| HN Mirror

Y	Hacker News new \| ask \| show \| jobs

by peterwaller 4348 days ago

This just made me discover the github archive.

  $ wget http://data.githubarchive.org/2014-07-21-{0..23}.json.gz
  ...
  Downloaded: 24 files, 129M in 30s (4.25 MB/s)

Cool. A day's worth of public events is 129MB compressed. That's surprisingly small! Let's play for a second.

  $ ls *.gz | xargs -P4 -n1 gunzip
  $ du -sch *.json
  ...
  807M	total

Time to break out JQ: https://stedolan.github.io/jq/manual/

  $ time jq .type *.json | wc -l
  408218

  real	0m16.788s
  user	0m16.366s
  sys	0m0.325s

That's an easy amount of data to mess with. If a day is 16 seconds to process, I can do 14 years on my measly desktop in one day! 408k public records - around 5 a second.
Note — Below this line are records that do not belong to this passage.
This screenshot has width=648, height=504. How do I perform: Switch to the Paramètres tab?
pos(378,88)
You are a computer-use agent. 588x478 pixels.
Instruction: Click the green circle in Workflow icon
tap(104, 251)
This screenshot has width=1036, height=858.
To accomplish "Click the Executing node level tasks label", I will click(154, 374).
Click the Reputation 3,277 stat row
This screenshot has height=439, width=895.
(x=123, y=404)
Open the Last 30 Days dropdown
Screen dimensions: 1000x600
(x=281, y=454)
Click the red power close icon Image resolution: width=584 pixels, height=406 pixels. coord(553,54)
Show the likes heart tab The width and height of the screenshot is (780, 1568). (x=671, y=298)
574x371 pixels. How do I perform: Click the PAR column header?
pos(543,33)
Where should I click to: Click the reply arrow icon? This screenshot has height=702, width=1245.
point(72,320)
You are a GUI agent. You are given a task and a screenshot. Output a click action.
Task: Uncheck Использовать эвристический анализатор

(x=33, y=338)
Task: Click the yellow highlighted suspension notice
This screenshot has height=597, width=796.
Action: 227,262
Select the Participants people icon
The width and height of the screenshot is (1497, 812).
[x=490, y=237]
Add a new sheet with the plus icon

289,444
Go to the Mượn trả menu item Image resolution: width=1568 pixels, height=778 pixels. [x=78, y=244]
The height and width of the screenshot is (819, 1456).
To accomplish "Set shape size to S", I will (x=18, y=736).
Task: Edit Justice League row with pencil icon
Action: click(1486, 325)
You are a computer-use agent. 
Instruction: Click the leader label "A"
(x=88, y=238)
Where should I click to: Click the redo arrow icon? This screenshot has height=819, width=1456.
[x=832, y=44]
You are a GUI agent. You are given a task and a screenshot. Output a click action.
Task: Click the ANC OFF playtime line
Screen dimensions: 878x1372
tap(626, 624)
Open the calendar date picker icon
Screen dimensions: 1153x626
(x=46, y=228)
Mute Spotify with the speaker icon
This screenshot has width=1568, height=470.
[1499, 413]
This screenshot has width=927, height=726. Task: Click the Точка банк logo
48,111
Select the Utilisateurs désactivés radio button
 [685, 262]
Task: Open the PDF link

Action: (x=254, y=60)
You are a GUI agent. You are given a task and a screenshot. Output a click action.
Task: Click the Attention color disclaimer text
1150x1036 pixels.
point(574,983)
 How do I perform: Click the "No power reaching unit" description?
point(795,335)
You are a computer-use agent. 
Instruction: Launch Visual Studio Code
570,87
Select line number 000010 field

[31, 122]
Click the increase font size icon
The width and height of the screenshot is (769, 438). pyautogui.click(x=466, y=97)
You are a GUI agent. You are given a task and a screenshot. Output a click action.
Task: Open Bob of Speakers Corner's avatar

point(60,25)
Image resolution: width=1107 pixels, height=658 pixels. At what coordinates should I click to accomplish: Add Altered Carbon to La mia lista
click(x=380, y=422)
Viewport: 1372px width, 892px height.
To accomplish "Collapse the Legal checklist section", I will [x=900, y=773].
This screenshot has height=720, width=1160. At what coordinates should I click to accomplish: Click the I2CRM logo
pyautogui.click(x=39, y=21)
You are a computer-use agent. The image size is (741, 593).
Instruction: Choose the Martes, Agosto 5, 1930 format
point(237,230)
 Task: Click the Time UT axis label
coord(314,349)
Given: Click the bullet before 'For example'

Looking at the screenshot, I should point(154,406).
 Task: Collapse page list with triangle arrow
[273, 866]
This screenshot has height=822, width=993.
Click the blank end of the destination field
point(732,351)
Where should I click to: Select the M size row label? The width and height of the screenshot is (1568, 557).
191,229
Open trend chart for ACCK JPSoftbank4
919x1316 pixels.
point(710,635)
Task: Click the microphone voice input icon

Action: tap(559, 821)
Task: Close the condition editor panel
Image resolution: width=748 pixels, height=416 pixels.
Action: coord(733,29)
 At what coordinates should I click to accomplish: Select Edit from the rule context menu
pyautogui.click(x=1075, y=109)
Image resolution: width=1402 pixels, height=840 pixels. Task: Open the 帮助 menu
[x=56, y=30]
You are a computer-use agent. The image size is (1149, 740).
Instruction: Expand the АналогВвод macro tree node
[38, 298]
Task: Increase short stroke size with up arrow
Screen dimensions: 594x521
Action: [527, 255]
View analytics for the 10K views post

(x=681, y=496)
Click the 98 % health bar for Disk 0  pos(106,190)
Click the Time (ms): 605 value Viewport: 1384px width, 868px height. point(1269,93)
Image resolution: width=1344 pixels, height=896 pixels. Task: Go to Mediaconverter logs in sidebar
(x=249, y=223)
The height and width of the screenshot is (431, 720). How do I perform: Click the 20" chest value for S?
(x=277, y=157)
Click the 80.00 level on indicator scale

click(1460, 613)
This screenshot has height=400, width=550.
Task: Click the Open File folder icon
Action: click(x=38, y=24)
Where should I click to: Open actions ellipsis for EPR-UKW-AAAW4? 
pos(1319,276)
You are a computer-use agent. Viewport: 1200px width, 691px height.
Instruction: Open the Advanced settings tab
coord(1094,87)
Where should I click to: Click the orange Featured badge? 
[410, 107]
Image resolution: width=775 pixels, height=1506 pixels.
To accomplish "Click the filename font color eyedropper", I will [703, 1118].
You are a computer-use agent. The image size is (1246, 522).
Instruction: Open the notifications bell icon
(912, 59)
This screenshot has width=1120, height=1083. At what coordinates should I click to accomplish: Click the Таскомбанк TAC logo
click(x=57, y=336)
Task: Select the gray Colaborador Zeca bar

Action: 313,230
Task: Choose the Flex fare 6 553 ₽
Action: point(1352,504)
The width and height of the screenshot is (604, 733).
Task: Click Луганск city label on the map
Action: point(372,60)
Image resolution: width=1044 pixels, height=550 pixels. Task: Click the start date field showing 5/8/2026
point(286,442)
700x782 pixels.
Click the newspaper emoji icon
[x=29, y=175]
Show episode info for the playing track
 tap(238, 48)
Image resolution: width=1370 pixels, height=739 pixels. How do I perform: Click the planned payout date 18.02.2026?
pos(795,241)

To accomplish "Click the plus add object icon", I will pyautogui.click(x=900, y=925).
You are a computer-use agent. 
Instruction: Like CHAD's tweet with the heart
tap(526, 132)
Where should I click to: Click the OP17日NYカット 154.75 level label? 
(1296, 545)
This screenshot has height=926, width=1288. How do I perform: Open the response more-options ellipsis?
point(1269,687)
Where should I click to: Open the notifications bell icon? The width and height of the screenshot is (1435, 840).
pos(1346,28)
I somehow imagined events would flood into github even faster than that. I wonder what their public/private activity ratio is.

Let's explore the event types:

  $ time jq .type *.json | sort | uniq -c | sort -n
      405 "PublicEvent"
      697 "TeamAddEvent"
     1018 "ReleaseEvent"
     1636 "MemberEvent"
     3166 "CommitCommentEvent"
     3892 "GollumEvent"
     6925 "DeleteEvent"
     7051 "PullRequestReviewCommentEvent"
    14807 "ForkEvent"
    18579 "PullRequestEvent"
    19919 "IssuesEvent"
    37942 "WatchEvent"
    38402 "IssueCommentEvent"
    46033 "CreateEvent"
   207746 "PushEvent"

Pushes dominate - 10 pushes for every issue created.

This is probably more than enough for an HN comment. It'll be fun to see what people do with this stuff this year. :)

1 comments

minimaxir 4348 days ago

The Google BigQuery implementation of the archive can do such a query across all the data in seconds.

I wasn't aware until today that you could use BigQuery on a recently-updated data set, though.

link

rsivapr 4348 days ago

I can confirm. That query took about 2 seconds. More discussion here: http://www.datatau.com/item?id=3608

link